Car avec Super 8, et Spielberg en producteur veillant sur son épaule, Abrams a fait la même chose que pour Star Trek
: jouer la carte de la nostalgie d’une certaine culture populaire
(celle de son héros, Spielberg), tout en y apportant une touche plus
personnelle et sombre. En fait, la réponse à la question de départ va de soi. Évidemment, la vie de millions de gens a été affectée par la vision d’E.T. téléphonant à la maison et de ces enfants jouant aux mousquetaires pré-pubères dans Les Goonies.

Mais avec sa façon de tirer sur la corde sensible et d’idéaliser les
petites villes et la banlieue, Spielberg s’est aussi mis quelques
critiques à dos, ceux-là mêmes pour qui le mot « grand public » a
quelque chose de péjoratif.
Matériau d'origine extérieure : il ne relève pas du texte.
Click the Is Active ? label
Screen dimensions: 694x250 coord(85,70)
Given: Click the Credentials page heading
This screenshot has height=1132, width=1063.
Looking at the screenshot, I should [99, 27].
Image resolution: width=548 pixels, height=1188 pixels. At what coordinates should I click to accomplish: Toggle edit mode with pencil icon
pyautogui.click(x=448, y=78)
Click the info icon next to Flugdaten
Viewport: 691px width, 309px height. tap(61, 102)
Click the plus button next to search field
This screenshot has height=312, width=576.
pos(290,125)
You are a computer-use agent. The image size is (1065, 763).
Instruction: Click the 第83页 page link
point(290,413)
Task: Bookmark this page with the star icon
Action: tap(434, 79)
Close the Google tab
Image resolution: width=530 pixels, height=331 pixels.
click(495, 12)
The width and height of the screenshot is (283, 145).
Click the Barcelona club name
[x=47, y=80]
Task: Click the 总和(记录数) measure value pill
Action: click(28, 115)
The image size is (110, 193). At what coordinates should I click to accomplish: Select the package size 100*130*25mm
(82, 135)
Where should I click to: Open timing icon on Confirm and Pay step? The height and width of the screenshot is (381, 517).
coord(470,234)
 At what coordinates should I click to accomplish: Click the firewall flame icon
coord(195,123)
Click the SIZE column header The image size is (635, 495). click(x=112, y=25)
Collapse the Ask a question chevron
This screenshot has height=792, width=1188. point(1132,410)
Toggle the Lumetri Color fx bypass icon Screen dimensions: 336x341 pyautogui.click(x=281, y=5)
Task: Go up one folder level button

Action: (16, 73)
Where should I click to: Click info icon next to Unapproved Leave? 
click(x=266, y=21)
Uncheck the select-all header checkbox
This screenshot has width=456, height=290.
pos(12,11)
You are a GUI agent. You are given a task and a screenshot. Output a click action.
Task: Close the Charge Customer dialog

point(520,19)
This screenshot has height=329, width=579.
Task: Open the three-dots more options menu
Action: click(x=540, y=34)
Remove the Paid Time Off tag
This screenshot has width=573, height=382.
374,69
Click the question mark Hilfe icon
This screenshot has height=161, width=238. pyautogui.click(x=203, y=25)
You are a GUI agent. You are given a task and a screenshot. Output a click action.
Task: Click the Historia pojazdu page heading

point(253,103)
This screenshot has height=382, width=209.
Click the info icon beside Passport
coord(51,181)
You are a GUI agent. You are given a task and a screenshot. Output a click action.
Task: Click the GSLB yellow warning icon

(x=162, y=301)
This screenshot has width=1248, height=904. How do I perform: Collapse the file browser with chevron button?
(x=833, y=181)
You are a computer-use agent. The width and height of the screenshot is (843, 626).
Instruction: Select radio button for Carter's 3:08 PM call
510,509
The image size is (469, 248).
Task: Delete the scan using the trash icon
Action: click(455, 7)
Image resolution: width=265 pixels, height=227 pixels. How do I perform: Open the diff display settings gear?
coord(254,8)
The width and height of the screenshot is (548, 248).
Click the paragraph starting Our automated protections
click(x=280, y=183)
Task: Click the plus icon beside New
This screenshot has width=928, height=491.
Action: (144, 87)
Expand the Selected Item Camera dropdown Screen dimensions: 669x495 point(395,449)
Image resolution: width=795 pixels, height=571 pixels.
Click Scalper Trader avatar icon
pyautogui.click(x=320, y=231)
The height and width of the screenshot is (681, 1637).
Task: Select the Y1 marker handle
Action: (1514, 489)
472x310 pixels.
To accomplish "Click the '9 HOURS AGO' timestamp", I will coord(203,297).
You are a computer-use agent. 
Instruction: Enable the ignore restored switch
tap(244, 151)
Avec ses enfants courageux au coeur indomptable, Super 8 est un
film « de monstres » positif et chargé d’émotions, tout en étant
dépourvu d’un message sérieux – mis à part le fait que le président
Obama devrait vraiment demander des comptes aux forces armées sur leur
mode opératoire et leurs méthodes brutales à l’encontre des
extraterrestres échoués sur la planète.

Sérieusement, les gars, ces
méthodes ne peuvent nous attirer que des ennuis. Nous ramenant à l’époque où les films d’horreur se tournaient en un éclair, aussi rapidement que des pornos, Super 8
tarde à nous révéler son monstre. Cela laisse le temps à nos écoliers
pré-pubères de se développer et de devenir de vraies grandes personnes
(encore plus, même, que la plupart des adultes). Pourtant, la vie n’a pas gâté Joe (joué par le nouveau venu Joel
Courtney), dont la mère a été tuée dans un accident d’usine, alors
qu’elle remplaçait au travail un collègue alcoolique, Louis (Ron
Eldard).

Son père, adjoint au shérif, se montre distant, et le seul
rayon de soleil dans la vie de Joe se nomme Alice (Elle Fanning, qui a
grandi à une vitesse étonnante), la fille de Louis. Vous imaginez les
complications dès que les adultes l’apprennent. Même si leur amourette semble vouée à l’échec, Alice continue à traîner
avec Joe et ses amis, qui rêvent de devenir réalisateurs et qui sont
déterminés à finir leur film de zombie tourné avec les moyens du bord. Ledit projet les amène dans une gare abandonnée où, comme par hasard, un
vrai train arrive. « C’est tout bénéfice! », s’enthousiasme le jeune
réalisateur Charles (Riley Griffiths).

Sauf qu’une camionnette conduite
par l’un des profs des enfants débarque sur la voie et force le train à
dérailler (une séquence filmée de façon incroyable et qui éclipse
l’accident de train du film Le fugitif). L’enseignant à l’agonie (Glynn Turman) dit alors aux enfants de fuir avant qu’« ils » arrivent. Ah oui, et on allait oublier : quelque chose fracasse l’un des wagons
accidentés. Pour ce qui est du « ils », ce sont les militaires (ou une
division, quelle qu’elle soit, de l’armée dont la tâche est de débarquer
et de suspendre brutalement les libertés civiles en pareille
situation), menés par l’habituel « salaud sadique » joué par Noah
Emmerich.

Abrams résiste néanmoins à la tentation de réduire les enfants à des
stéréotypes. Et ce sont leurs actes de bravoure qui amènent les adultes
autour d’eux à se pencher sur « l’essentiel », avant le déroulé du
générique et un final légèrement déjà-vu. Si on ajoute à ça la façon
ingénieuse dont la créature est progressivement révélée, Super 8 est bien ce qu’on peut appeler un film « spielbergien ».